Among the records, how many lines contain "Save"? Only the number is needed.

## [DATA UNDER STUDY]
------------------------------------------------------------

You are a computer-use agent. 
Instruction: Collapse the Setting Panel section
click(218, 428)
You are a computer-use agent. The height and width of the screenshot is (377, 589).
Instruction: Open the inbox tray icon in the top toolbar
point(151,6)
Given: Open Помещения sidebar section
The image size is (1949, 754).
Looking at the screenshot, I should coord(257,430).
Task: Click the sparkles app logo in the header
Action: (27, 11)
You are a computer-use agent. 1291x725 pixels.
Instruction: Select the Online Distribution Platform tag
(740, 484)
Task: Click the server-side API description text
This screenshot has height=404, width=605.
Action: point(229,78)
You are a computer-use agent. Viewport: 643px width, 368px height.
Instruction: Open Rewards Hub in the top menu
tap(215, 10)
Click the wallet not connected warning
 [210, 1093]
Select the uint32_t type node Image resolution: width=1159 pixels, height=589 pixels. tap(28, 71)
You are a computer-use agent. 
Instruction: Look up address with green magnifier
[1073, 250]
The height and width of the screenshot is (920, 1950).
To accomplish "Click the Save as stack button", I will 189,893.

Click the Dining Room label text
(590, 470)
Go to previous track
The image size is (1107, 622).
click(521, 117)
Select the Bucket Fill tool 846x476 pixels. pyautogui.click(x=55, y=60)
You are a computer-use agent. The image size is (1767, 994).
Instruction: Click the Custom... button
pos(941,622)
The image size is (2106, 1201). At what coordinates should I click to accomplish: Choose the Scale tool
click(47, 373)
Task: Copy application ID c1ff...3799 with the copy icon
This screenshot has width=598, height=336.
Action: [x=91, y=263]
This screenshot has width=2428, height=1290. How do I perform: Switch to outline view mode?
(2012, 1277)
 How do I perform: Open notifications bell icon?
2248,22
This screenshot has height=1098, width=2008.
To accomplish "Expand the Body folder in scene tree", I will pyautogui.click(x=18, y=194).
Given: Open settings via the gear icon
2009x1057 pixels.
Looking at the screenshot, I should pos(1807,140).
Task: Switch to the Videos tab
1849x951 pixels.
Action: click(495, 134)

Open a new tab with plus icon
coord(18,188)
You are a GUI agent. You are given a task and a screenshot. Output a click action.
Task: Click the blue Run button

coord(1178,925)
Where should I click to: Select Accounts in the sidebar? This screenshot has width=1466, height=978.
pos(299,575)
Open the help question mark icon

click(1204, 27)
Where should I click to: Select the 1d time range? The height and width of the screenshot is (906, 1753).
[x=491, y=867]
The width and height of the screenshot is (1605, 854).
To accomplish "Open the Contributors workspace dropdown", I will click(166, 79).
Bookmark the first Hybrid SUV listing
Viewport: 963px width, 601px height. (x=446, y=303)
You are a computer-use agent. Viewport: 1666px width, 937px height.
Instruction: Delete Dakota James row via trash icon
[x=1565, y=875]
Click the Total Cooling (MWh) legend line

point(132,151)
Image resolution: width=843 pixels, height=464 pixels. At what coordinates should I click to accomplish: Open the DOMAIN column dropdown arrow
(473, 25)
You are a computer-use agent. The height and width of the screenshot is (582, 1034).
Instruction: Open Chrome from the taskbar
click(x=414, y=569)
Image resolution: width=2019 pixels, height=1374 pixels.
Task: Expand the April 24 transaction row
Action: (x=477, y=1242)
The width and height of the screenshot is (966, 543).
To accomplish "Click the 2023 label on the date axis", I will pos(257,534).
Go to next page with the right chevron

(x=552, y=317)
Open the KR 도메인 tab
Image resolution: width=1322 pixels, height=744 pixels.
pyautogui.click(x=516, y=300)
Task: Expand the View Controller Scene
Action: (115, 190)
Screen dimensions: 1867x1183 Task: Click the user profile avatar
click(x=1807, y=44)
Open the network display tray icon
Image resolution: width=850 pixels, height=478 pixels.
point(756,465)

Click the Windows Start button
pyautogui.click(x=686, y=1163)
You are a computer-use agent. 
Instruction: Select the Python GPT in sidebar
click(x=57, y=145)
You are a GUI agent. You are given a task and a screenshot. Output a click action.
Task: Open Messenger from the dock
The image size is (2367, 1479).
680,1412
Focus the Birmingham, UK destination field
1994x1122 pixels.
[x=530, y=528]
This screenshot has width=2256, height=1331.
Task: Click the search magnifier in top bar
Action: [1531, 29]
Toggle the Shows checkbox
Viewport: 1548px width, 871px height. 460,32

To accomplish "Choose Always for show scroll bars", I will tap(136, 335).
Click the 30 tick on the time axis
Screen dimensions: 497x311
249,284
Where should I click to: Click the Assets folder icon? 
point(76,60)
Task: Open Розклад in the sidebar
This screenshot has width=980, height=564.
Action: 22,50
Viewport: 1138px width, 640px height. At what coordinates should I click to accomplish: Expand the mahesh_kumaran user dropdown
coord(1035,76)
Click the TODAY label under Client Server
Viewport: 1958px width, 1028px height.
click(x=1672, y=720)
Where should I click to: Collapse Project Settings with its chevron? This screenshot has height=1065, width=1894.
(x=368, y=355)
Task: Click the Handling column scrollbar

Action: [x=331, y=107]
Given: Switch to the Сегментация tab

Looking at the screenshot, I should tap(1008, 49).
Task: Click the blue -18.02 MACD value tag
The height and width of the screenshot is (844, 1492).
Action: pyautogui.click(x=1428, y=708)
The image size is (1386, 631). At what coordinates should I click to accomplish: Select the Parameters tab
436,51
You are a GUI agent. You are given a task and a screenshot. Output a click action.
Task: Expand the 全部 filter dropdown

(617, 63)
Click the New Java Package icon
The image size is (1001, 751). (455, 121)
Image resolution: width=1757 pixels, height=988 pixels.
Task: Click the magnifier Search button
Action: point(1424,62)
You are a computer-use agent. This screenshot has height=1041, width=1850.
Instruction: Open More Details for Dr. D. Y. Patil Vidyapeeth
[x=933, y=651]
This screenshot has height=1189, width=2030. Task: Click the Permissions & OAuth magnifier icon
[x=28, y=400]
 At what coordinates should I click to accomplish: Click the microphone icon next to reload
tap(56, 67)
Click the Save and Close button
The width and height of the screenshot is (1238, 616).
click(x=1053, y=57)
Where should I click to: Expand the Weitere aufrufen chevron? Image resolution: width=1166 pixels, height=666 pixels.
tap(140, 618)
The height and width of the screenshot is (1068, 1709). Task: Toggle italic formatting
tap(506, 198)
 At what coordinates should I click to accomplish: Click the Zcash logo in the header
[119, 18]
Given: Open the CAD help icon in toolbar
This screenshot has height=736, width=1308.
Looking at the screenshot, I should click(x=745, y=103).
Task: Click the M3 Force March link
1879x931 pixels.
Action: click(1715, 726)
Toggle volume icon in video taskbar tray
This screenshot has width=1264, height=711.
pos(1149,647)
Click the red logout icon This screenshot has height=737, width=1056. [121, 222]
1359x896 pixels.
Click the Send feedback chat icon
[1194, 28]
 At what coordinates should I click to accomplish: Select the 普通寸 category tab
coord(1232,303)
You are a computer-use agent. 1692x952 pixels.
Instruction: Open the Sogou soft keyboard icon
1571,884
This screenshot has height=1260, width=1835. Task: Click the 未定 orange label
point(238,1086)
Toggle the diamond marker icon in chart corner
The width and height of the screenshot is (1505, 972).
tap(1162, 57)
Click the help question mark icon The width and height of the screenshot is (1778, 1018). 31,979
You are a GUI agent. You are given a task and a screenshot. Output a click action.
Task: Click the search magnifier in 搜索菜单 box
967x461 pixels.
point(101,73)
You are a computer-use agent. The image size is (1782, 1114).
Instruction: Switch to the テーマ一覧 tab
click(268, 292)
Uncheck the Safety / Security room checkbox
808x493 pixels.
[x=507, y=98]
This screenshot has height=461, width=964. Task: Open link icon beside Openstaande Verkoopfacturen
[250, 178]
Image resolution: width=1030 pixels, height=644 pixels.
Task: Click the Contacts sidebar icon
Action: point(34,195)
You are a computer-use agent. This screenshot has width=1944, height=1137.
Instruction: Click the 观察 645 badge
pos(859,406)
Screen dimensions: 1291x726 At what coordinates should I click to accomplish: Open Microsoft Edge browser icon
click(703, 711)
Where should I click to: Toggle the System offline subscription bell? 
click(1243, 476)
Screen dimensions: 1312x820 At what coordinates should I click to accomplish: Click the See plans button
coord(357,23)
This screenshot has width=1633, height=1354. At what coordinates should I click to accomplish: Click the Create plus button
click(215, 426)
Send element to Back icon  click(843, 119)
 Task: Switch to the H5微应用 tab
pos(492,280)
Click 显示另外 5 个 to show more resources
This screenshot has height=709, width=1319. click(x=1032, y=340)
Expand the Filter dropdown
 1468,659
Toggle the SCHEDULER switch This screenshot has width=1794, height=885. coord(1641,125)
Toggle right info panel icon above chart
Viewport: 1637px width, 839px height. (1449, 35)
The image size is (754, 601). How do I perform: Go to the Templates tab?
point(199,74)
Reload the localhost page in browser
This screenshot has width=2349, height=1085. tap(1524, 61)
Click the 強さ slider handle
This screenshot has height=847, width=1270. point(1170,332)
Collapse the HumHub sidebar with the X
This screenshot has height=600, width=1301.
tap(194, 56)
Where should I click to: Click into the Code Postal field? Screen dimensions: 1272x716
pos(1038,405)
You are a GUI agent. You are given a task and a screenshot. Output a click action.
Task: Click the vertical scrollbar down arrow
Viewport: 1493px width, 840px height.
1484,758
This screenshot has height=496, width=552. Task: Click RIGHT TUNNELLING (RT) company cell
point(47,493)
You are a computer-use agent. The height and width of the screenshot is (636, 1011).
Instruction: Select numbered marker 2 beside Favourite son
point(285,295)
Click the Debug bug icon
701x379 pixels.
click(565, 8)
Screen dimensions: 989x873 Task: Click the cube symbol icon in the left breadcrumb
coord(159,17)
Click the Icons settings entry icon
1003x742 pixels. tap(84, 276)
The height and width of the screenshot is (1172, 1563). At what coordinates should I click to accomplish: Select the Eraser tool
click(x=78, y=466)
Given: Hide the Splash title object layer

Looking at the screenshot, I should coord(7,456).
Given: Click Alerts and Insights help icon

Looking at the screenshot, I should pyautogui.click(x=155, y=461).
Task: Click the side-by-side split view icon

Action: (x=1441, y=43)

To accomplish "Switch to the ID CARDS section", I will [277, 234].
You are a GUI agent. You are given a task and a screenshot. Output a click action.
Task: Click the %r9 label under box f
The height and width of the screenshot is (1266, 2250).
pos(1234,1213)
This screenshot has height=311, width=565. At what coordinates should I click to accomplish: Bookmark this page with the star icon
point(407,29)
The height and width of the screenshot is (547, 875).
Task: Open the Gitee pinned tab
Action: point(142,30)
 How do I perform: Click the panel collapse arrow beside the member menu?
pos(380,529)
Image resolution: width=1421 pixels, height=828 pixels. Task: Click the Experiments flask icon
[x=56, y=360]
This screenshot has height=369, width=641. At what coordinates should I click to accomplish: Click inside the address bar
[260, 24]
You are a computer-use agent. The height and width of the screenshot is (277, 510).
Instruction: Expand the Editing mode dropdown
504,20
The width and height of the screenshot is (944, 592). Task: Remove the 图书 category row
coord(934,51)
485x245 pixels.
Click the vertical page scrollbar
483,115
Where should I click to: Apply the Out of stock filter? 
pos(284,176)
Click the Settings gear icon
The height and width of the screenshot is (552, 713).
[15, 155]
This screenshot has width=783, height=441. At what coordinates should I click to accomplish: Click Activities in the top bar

------------------------------------------------------------

## [SOLUTION FOR THIS PROBLEM]
2